Why is IPC lower than one on a modern processor?

1.5k views Asked by At
    7703.572978 task-clock (msec)         #    0.996 CPUs utilized          
          1,575 context-switches          #    0.204 K/sec                  
             18 cpu-migrations            #    0.002 K/sec                  
         65,975 page-faults               #    0.009 M/sec                  
 25,719,058,036 cycles                    #    3.340 GHz                    
<not supported> stalled-cycles-frontend 
<not supported> stalled-cycles-backend  
 12,323,855,909 instructions              #    0.48  insns per cycle        
  2,337,484,352 branches                  #  303.429 M/sec                  
    200,227,908 branch-misses             #    8.57% of all branches        
  3,167,237,318 L1-dcache-loads           #  411.139 M/sec                  
    454,416,650 L1-dcache-load-misses     #   14.35% of all L1-dcache hits  
    326,345,389 LLC-loads                 #   42.363 M/sec                  
<not supported> LLC-load-misses:HG      

I profiled my code written with libCCC in C by perf stat. It sorts an doubly linked list which causes a lot of list traversal operations, which means that it may ask many data located from different memory addresses. However, modern processor supports pipelining of multi stages, branch prediction and out-of-order execution, so these should increase the average amount of instructions executed in the same time interval. In fact, from the analysis data, only about an instruction is processed per two cycles. What's the reasons that may cause this phenomenon?

2

There are 2 answers

4
MSalters On

Your CPU is just waiting for memory, that's all. It's precisely this effect which justifies HyperThreading: modern CPU's can switch quickly enough that one core can work on two threads, executing instructions from one while the other thread is waiting on memory.

0
old_timer On

Just because you have a pipeline in no way means that it is always going to be used efficiently. Just like adding a cache, either one can cost you performance rather than improve your performance. So there is no reason to assume no matter how "modern" your processor that you are always going to get some magical performance. The problem starts with your code it is your app for some reason, how you write your app what language you use what compiler you use, what compiler options you use are the first steps in performance, then the platform, the ram, the cache, the disk the operating system, etc all play a role. It has been a lot of years since the processor was the bottleneck, assuming you could feed the processor as fast as it can consume and assuming the instruction sequences are pipeline friendly and you have basically no data accesses then sure you can scream, but the reality is the processor spends a lot of time waiting to be fed data or instructions. You can write very simple benchmarks even as small as a two instruction loop and see the performance vary widely due to various factors, the nature of the fetching of the processor, alignment causing it to fetch that much more than it needs to, moving the alignment to a sensitive area of the cache line can cause extra cache line reads. And that is just with a couple/few instructions, think about how many instructions your app is using. Then mix data accesses in with that. Benchmarking is somewhat usless of a task other than to show that it doesnt really mean anything other than you can manipulate the results to make something look good or bad.

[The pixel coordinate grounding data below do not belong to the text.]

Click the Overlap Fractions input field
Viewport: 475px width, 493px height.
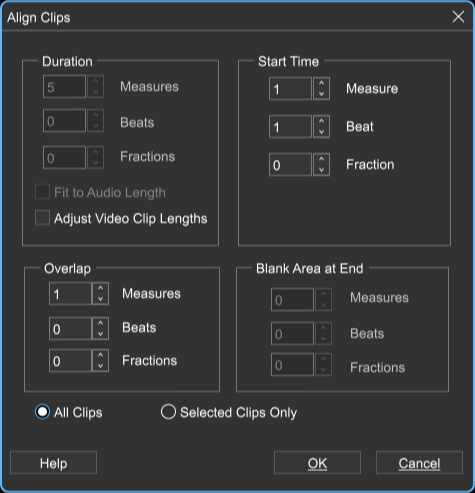[x=70, y=361]
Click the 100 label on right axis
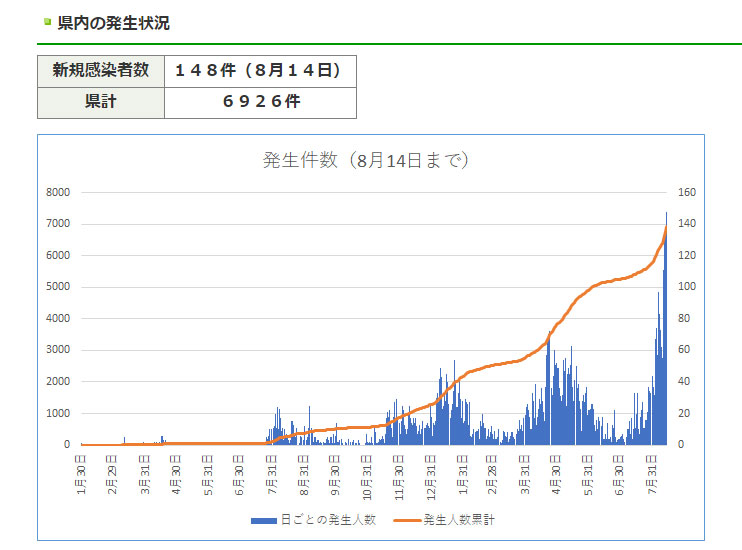 click(x=687, y=287)
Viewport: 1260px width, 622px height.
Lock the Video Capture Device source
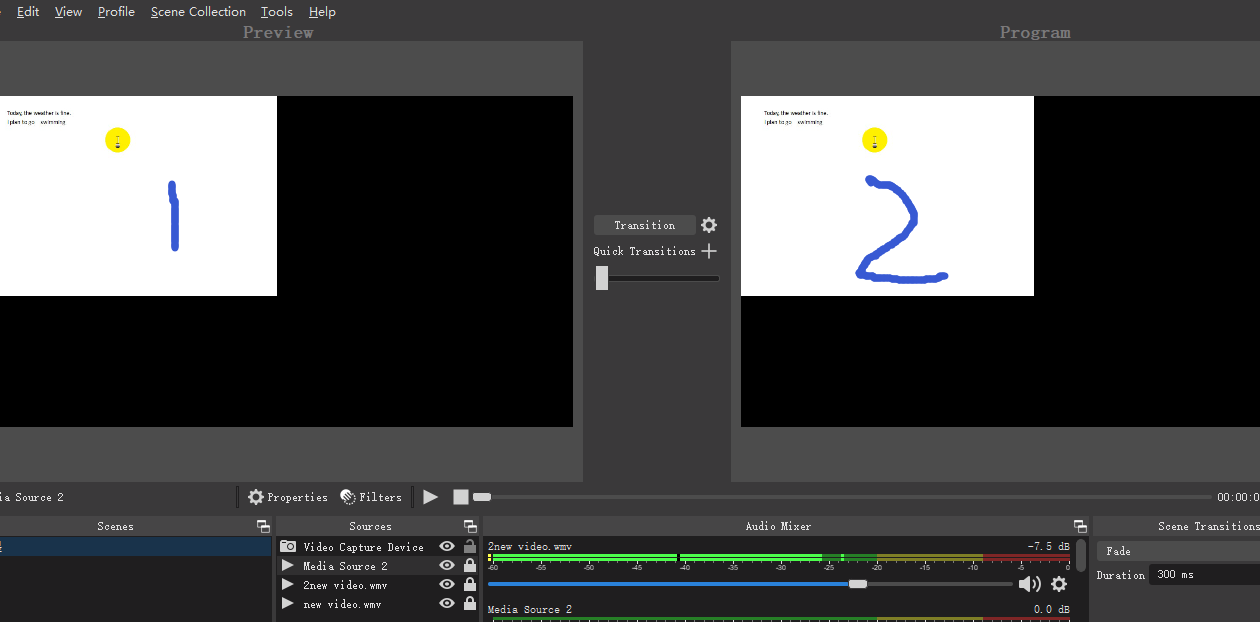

In your case you are simply not writing your code to be friendly for the compiler to make it perform, more likely your data accesses, how you have structured your data (maybe using byte arrays instead of larger arrays, using structures with different sized items, etc), god forbid striping your data on power of two multiples of cache line boundaries.

Start tweaking your data or code, rearrange the support functions in the source code you might have function a, b, c defined in that order, change the order a, c, b, how does that change performance if at all? Add a dummy global function near the beginning of your project (or go into the boot strap and add or remove nops) maybe inline one then two then three then four, etc nops or other similar safe instructions in that dummy function. Change the size of your variables, change the size of your array elements if possible, re-arrange the order of variables defined in structures. One or all of these plus many many more things may affect your performance results.

Bottom line, having a modern processor has nothing to do with clocks per instruction averages for any random program. You want to get many instructions per clock you have to work for it (and no reason to assume that once you hit a sweet spot on your computer, you take that program to another compatible computer that the program performs there, it could be dog slow on other similar class machines and be fast on one).